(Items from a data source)
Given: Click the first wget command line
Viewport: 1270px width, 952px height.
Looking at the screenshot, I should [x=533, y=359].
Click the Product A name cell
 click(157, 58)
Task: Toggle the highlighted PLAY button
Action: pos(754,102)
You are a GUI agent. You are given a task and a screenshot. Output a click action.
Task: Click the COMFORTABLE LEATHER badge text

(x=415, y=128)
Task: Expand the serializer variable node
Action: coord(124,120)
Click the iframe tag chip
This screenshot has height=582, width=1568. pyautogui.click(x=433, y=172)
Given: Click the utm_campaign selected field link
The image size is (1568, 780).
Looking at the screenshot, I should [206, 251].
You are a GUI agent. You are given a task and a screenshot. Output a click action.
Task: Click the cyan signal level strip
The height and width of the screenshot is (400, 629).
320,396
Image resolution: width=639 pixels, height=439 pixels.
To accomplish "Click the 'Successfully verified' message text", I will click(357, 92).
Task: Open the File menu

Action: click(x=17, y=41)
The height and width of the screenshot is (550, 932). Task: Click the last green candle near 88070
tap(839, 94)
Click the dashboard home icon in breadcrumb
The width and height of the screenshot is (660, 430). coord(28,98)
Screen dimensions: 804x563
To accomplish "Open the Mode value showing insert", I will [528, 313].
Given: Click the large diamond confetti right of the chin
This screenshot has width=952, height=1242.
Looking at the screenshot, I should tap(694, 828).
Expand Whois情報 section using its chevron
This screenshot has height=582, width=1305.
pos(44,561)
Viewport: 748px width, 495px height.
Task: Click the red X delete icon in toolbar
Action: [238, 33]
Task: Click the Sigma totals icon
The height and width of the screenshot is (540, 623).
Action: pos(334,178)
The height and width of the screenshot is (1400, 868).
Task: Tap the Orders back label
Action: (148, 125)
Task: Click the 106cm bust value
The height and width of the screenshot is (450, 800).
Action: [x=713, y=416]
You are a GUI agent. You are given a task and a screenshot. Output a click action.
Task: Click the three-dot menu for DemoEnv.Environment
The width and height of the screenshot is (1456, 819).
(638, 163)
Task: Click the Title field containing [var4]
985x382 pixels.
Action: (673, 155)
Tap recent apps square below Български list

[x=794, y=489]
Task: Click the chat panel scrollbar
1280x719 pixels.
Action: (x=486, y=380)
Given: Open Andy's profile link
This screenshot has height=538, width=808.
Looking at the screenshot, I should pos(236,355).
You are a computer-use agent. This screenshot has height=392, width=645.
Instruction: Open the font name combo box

● **About this task**: Transcribe every line of the records, keeping each one exact.

● **Response area**:
Given: Click the first wget command line
Viewport: 1270px width, 952px height.
Looking at the screenshot, I should [x=533, y=359].
Click the Product A name cell
 click(157, 58)
Task: Toggle the highlighted PLAY button
Action: pos(754,102)
You are a GUI agent. You are given a task and a screenshot. Output a click action.
Task: Click the COMFORTABLE LEATHER badge text

(x=415, y=128)
Task: Expand the serializer variable node
Action: coord(124,120)
Click the iframe tag chip
This screenshot has height=582, width=1568. pyautogui.click(x=433, y=172)
Given: Click the utm_campaign selected field link
The image size is (1568, 780).
Looking at the screenshot, I should [206, 251].
You are a GUI agent. You are given a task and a screenshot. Output a click action.
Task: Click the cyan signal level strip
The height and width of the screenshot is (400, 629).
320,396
Image resolution: width=639 pixels, height=439 pixels.
To accomplish "Click the 'Successfully verified' message text", I will click(357, 92).
Task: Open the File menu

Action: click(x=17, y=41)
The height and width of the screenshot is (550, 932). Task: Click the last green candle near 88070
tap(839, 94)
Click the dashboard home icon in breadcrumb
The width and height of the screenshot is (660, 430). coord(28,98)
Screen dimensions: 804x563
To accomplish "Open the Mode value showing insert", I will [528, 313].
Given: Click the large diamond confetti right of the chin
This screenshot has width=952, height=1242.
Looking at the screenshot, I should tap(694, 828).
Expand Whois情報 section using its chevron
This screenshot has height=582, width=1305.
pos(44,561)
Viewport: 748px width, 495px height.
Task: Click the red X delete icon in toolbar
Action: [238, 33]
Task: Click the Sigma totals icon
The height and width of the screenshot is (540, 623).
Action: pos(334,178)
The height and width of the screenshot is (1400, 868).
Task: Tap the Orders back label
Action: (148, 125)
Task: Click the 106cm bust value
The height and width of the screenshot is (450, 800).
Action: [x=713, y=416]
You are a GUI agent. You are given a task and a screenshot. Output a click action.
Task: Click the three-dot menu for DemoEnv.Environment
The width and height of the screenshot is (1456, 819).
(638, 163)
Task: Click the Title field containing [var4]
985x382 pixels.
Action: (673, 155)
Tap recent apps square below Български list

[x=794, y=489]
Task: Click the chat panel scrollbar
1280x719 pixels.
Action: (x=486, y=380)
Given: Open Andy's profile link
This screenshot has height=538, width=808.
Looking at the screenshot, I should pos(236,355).
You are a computer-use agent. This screenshot has height=392, width=645.
Instruction: Open the font name combo box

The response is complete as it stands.